Set problem a: Count the lines in the entries below that contain the string "Task", matching case exactly, and reply with only that number.

Text:
>> Begin

In that case, I have two equations of motion for the massive ring. $$M_R \ddot x = -T\cos(\theta)$$ and $$M_R \ddot y =T\sin(\theta)$$ And ##\theta## would be the angle measured down from the horizontal, like in the drawing below.
The ring doesn't move horizontally. So, ##\ddot x = 0##. There is another horizontal force acting on the ring besides ##T \cos \theta##.

Now my question is how would I relate these to ##\psi## .
When deriving the wave equation it is assumed that ##\theta## is small enough that you can make the approximation ##\sin \theta \approx \tan \theta.## Can you relate ##\tan \theta## to ##\psi##? Also, check your signs in the equation for ##\ddot y##.

• kuruman and baseballfan_ny
The ring doesn't move horizontally. So, x¨=0. There is another horizontal force acting on the ring besides Tcos⁡θ.
Whoops. The contact force from the rod.

Also, check your signs in the equation for y¨.
I've now made ##\theta## going up from the horizontal and specified y accordingly. So I have ##M_R\ddot y = -T\sin\theta##

So then following both your advice on the approximation ##M_R\ddot y \approx \frac {-Ty} {l}## where ## \tan\theta = \frac {y} {l}##.

>> End

(Entries for locating words and elements)
>> Begin

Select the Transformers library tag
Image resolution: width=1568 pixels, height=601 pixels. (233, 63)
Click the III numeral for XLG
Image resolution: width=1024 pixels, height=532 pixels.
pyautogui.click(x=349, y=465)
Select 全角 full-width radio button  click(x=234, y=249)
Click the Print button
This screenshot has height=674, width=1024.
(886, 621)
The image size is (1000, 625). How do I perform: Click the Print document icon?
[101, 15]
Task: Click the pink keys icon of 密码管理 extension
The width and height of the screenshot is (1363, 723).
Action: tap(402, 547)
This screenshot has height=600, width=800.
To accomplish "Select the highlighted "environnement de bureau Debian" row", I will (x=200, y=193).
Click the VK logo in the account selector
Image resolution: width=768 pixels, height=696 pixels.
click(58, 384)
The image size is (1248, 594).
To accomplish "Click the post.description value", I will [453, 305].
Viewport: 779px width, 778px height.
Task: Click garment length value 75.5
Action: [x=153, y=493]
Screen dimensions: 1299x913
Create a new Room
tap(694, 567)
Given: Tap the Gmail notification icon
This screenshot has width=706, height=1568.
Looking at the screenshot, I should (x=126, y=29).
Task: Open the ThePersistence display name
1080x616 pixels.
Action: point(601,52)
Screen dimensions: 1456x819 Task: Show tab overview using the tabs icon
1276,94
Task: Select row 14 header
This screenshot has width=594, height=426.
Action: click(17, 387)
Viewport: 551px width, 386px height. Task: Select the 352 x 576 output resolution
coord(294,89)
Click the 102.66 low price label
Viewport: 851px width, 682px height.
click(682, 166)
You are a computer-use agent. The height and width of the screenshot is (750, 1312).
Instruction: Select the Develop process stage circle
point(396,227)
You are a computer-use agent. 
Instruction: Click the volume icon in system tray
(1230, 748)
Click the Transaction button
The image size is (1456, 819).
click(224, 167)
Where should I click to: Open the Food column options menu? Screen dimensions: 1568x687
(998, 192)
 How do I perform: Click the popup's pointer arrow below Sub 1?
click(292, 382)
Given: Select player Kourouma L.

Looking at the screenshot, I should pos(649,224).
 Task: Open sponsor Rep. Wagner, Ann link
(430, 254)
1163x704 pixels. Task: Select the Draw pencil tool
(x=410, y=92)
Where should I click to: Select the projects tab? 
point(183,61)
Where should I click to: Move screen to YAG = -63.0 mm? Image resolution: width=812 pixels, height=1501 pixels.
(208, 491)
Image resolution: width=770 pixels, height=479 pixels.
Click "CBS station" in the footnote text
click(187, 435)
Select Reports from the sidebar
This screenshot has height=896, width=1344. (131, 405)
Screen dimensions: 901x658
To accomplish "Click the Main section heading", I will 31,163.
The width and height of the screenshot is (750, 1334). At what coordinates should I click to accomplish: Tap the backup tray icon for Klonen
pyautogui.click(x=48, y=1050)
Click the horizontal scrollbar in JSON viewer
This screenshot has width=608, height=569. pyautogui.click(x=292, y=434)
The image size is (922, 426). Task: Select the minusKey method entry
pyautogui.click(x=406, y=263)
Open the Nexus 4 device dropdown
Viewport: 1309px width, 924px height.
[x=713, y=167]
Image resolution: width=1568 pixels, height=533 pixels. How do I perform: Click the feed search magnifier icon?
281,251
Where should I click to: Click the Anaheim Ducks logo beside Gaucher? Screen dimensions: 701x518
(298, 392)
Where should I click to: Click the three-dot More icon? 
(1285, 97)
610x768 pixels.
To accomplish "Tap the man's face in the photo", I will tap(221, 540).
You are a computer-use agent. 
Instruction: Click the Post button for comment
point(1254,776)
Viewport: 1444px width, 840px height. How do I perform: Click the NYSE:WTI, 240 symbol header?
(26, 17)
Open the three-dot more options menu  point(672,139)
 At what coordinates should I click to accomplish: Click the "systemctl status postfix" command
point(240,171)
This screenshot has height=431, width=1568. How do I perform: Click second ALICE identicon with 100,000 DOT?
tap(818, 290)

>> End

Set problem b: List every equation or approximation in the physics thread whose left side is the ring mass M_R times an acceleration.

Answer a: 9

Answer b:
- M_R ẍ = −T cos(θ)
- M_R ÿ = T sin(θ)
- M_R ÿ = −T sin θ
- M_R ÿ ≈ −Ty/l